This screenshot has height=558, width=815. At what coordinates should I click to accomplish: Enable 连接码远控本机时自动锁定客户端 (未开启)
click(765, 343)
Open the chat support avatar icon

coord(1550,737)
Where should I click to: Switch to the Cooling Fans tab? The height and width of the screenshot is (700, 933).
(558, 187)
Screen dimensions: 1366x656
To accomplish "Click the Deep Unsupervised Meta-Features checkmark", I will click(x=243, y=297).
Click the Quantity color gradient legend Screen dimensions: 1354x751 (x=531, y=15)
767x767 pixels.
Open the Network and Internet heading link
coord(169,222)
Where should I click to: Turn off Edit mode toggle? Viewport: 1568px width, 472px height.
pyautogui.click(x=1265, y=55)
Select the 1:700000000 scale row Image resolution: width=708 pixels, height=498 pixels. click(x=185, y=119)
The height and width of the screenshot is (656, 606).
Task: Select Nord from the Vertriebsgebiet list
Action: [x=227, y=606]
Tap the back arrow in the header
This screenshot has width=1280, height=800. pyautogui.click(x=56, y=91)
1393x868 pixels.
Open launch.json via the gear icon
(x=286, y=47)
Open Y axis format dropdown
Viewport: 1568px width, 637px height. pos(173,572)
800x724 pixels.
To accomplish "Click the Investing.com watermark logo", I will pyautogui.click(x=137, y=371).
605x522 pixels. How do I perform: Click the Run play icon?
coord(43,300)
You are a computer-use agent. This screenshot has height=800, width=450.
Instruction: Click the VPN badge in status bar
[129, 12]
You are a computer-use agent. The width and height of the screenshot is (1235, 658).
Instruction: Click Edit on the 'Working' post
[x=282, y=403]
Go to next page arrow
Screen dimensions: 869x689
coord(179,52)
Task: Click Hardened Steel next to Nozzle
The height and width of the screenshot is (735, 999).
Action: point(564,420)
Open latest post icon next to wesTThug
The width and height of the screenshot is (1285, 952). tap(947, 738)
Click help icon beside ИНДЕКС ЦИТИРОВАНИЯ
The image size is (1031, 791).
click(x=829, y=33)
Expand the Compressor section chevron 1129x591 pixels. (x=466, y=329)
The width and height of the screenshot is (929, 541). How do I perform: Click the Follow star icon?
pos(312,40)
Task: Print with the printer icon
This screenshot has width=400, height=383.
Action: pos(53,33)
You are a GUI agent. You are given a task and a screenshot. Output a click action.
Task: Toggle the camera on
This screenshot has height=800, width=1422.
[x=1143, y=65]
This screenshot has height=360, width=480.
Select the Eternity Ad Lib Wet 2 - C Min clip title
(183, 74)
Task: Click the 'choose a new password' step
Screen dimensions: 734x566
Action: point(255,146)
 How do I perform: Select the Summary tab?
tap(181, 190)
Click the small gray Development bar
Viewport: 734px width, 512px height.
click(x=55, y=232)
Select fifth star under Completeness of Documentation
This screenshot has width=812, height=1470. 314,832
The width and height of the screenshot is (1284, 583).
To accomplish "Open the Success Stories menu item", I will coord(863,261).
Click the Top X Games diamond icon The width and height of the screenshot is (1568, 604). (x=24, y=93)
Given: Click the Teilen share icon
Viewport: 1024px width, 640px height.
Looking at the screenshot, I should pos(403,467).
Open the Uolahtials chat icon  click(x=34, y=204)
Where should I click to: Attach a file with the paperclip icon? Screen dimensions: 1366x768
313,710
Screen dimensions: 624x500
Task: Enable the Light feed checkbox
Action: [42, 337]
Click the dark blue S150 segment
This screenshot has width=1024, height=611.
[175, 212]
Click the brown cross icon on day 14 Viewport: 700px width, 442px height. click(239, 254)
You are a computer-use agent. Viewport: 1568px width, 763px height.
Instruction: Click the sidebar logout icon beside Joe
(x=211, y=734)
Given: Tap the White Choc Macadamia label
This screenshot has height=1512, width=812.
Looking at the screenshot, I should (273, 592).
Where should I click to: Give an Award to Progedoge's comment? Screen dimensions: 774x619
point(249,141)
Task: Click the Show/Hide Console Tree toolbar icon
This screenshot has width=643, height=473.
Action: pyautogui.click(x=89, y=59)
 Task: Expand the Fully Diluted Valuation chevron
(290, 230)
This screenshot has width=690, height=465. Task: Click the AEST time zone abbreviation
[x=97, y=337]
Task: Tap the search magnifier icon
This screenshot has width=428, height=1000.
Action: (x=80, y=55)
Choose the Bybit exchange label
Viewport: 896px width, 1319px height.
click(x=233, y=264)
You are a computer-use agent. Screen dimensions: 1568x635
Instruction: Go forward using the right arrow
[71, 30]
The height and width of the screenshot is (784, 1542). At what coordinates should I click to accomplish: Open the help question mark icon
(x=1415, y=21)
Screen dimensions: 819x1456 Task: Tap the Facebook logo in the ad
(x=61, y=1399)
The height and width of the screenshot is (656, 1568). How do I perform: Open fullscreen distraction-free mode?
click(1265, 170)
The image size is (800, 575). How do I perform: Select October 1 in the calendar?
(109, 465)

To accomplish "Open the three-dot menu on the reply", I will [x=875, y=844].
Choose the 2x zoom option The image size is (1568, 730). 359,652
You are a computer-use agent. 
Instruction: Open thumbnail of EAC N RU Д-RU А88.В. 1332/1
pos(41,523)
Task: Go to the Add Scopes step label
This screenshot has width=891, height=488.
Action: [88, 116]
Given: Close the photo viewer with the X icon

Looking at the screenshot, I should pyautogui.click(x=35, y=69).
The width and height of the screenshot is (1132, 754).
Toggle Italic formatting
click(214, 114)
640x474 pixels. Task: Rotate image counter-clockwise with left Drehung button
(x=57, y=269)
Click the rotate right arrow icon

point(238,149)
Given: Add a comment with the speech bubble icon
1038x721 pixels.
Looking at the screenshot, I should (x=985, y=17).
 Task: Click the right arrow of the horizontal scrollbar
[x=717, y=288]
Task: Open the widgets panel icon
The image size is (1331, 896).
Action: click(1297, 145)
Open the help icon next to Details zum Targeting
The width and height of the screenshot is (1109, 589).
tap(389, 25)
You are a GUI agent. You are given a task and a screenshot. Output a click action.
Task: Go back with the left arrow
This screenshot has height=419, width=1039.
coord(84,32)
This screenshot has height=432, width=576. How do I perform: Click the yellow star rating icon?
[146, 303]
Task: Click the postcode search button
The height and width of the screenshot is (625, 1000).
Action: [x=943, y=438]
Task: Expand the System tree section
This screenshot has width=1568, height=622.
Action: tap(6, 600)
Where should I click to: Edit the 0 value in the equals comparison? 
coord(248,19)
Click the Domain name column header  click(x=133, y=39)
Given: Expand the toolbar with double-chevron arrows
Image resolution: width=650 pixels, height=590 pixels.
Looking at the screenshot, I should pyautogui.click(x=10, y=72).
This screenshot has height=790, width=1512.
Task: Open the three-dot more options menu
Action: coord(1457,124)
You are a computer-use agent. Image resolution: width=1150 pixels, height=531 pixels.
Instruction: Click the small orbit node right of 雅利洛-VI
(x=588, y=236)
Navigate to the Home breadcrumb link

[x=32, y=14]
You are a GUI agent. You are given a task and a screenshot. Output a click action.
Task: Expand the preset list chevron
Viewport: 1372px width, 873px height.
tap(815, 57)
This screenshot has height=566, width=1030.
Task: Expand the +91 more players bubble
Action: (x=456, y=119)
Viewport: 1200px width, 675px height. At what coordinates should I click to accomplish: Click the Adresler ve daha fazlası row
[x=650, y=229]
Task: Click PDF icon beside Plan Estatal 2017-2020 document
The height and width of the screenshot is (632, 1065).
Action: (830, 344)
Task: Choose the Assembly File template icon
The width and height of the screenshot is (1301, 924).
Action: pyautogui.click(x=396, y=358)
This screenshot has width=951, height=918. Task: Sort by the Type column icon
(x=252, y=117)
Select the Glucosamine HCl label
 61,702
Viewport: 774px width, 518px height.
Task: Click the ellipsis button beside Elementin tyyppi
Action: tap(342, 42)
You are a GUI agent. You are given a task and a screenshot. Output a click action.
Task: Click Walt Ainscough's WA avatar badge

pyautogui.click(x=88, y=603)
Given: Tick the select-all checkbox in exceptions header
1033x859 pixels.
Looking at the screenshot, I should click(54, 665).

:: WHAT YOU HAVE TO DO ::
Give back exactly the lines above starting at the line where "The width and height of the screenshot is (929, 541)." appears and ending at the line where "The width and height of the screenshot is (1284, 583)." appears, both included, with no other lines.

:: RESPONSE ::
The width and height of the screenshot is (929, 541). How do I perform: Click the Follow star icon?
pos(312,40)
Task: Print with the printer icon
This screenshot has width=400, height=383.
Action: pos(53,33)
You are a GUI agent. You are given a task and a screenshot. Output a click action.
Task: Toggle the camera on
This screenshot has height=800, width=1422.
[x=1143, y=65]
This screenshot has height=360, width=480.
Select the Eternity Ad Lib Wet 2 - C Min clip title
(183, 74)
Task: Click the 'choose a new password' step
Screen dimensions: 734x566
Action: point(255,146)
 How do I perform: Select the Summary tab?
tap(181, 190)
Click the small gray Development bar
Viewport: 734px width, 512px height.
click(x=55, y=232)
Select fifth star under Completeness of Documentation
This screenshot has width=812, height=1470. 314,832
The width and height of the screenshot is (1284, 583).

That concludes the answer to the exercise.